Over the last three days I have spent 4.5 hours working on GDAL Ticket 3276 related to a failure to use external overviews with JPEG2000 compressed NITF files - in particular for NITF files containing more than one jpeg2000 image.

This bug was particularly hairy because it comes at the intersection of several things that are messy/complex in GDAL:

  1. JPEG2000 in NITF is implemented by creating JP2KAK driver dataset wrapping the jpeg2000 image data within the NITF file, and then using it's bands indirectly as bands for the NITF dataset. These band objects still mostly think of the jpeg2000 dataset as "their" dataset but for some purposes we really might wish they knew about the NITF dataset that appears to own them.
  2. NITF files can contain more than one image. Such multi-image files are treated as containing subdatasets, one per image. For the most part these subdatasets are intended to act as freestanding things, but they are also, to some extent related back to the single file on disk containing the subdatasets.
  3. Overviews in GDAL are mostly handled through an overview manager object embedded in the GDALDataset base class. However, JPEG2000 images have built-in overviews not handled through the overview manager.
  4. The PAM (Persistant Auxilary Metadata) mechanism is used via an intermediate GDALPamDataset class to provide a way of storing additional information about datasets that the intrinsic format does not support. This information is stored in an .aux.xml file associated with the main data file.
  5. In GDAL 1.7 a new capability was added to store PAM information for subdatasets in an .aux.xml file associated with the main data file so that subdatasets would work as much like a regular dataset as possible.
  6. In GDAL 1.7 support was added for building overviews on subdatsets. Since normally overviews would be stored in a .ovr file with the same basename as the main filename, it was necessary to do something special so that overviews of subdataset would have one .ovr file per subdataset. This was accomplished by keeping the overview file name in the .aux.xml file associated with the subdataset.
As an added bonus it was decided that it was desirable to support building generic external tiff overviews for jpeg2000 images and to use those in place of the jpeg2000 derived overviews which can be fairly slow to access.

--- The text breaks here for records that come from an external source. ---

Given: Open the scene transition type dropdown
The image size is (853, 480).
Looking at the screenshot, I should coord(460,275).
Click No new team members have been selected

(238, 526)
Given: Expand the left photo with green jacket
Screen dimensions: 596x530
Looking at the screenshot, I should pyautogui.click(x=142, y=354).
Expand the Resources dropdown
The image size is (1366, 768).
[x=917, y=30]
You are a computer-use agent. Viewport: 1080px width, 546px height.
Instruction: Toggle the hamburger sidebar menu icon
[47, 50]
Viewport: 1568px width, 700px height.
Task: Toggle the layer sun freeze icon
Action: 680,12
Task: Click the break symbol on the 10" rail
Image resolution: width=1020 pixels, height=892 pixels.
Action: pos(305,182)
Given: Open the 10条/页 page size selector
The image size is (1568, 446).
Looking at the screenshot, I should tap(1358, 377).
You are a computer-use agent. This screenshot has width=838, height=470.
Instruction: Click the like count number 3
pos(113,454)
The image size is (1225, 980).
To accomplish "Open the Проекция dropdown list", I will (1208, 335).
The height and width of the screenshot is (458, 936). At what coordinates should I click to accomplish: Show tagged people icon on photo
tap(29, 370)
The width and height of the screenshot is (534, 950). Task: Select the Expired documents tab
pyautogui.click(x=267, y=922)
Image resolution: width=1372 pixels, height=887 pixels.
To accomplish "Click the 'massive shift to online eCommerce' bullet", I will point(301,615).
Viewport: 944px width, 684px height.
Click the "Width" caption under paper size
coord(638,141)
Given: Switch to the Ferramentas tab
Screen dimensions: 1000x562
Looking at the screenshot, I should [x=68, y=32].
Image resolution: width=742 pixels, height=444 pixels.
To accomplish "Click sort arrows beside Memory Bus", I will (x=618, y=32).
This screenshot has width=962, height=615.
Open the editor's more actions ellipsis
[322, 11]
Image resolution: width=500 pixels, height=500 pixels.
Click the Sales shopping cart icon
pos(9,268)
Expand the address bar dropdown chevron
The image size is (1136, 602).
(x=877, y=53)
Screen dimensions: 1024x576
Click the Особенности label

It turns out that .aux.xml metadata was supported for NITF subdatasets, and it was possible to build overviews for nitf subdatasets, and it was possible to substitute external tiff overviews for jpeg2000 data streams in an NITF file. But it was not possible to substitute external tiff overviews for jpeg2000 data stream in an nitf file with multiple images (subdatasets).

It took me a long time to figure out what aspects were broken, and how the various components were supposed to work even though I had implemented most of them. The problem is that many of these capabilities are rarely used, don't fit the standard GDAL model well, and were individually quite complex to implement. The complexity as the various aspects come together is compounded.

Each of the capabilities was added for fairly good reasons - mostly in order to provide a seamless, and performant user experience for GDAL users. But in order to provide this consistent external set of behaviors we are having to build more and more complexity into parts of GDAL - to the point where I am not sure it is sustainable.

Interestingly, most of this complexity has grown without input from the broader GDAL community. The PAM mechanism predated the modern Project Steering Committee and it's RFC process. I added the changes for PAM on subdatasets, and some of the specific NITF driver capabilities without discussion with the PSC on the assumption that they are either bug fixes, or are sufficiently driver-local that the PSC does not need to be involved. Possibly if these changes had needed to be justified in public, push back on the complexity might have prevented some.

The specific problem itself was fixed, as is documented in the ticket, with changeset 18312 holding the core fix. However, this fix is (IMHO) just adding additional fragility to the existing house of cards.

I don't really have a solution to the growing complexity, but perhaps thinking about, and starting to open up the issues a bit is a first step to containing the danger. There is certainly a cautionary tale or two in here.

BTW, GDAL 1.7.0Beta 1 is now released - testing and bug reports are welcome!